Gary K. Griffey wrote:I have basically ruled-out your supposition of a bad target disk drive/controller...
Excellent! Then this problem is actually interesting.
To get started, you'll need to upload a diagnostic report (Help > Send Report...) from the computer you're using to capture the VM file.
Could you also provide me with information about the volume that contains your archive? Specifically, it's size, format (HFS Extended, journaled, ...?), and how you connect to it (Firewire, USB, network, ...).

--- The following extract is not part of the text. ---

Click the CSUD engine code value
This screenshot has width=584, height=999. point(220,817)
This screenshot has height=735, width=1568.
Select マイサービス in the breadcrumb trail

One experiment I tried this morning...
The fact that one capture failed and the next one succeeded when QRAuditFileSystemHistoryDays was set to 0 may, or may not, be relevant. QRAuditFileSystemHistoryDays only changes what folders QRecall scans for changes. It doesn't change any of the logic that QRecall uses to determine which items to capture, or how they are captured.
It may be relevant because this could be a QRecall bug, one related to the size of the file(s) being captured. Changing QRAuditFileSystemHistoryDays might have changed the folders that QRecall examined, which in turn could have changed which files it captured and how much data it added to the archive. I'd be more interested in a capture that failed, you delete the layer, and then run the same capture (with the exact same settings) again.
(Beside the issue, I would recommend that you leave QRAuditFileSystemHistoryDays set to something relatively low; certainly lower than the normal interval in which you recapture your laptop, since moving your laptop drive from one system to another other invalidates the file system events information.)
To further diagnose this problem, I'd be most interested in getting a snapshot of your archive's structure when it was OK and again after the capture corrupts it. To do that, make a dump of the archive after a successful verify:
- Open the archive in QRecall
- Choose Archive > Dump (not File > Dump...)
- In the dump options sheet, choose the following:
- - In the Data section, check all options EXCEPT Data Packages
- - In the Layers section, check all options
- - Make sure all options in the Fill map, Hash Table, Package Index, and Names Index sections are off
- Click Dump and save the file to a convenient location
The Dump command is a diagnostic tool that only exists in the beta version. It will lock up the QRecall application (you'll get the spinning Technicolor pizza of death cursor) until it finishes. It should take about the same amount of time as a verify, so be patient. When it's done, compress the dump file in the Finder and send it to me. If it's too big to e-mail,
contact me and I'll provide you with alternative upload methods.
And, I'm going to ask again (just because I can't stop myself) that you use Disk Utility to verify the structure of the volume that contains the archive. I ask this simply because I've spent days in the past trying to diagnose problems that turned out to be a corrupted volume.
Continue taking normal captures. When the verify following the capture fails, create another dump (same options) and send me that along with another diagnostic report (Help > Send Report...). It would be awesome if you could capture the dump of the archive immediately before the failure, but I'll understand if you don't have the time to generate a dump file after every successful capture.
I'm also very interested in the size and structure of the files in your VM, but that information will be in the dump file. This should give me enough information to create a simulation of your situation here.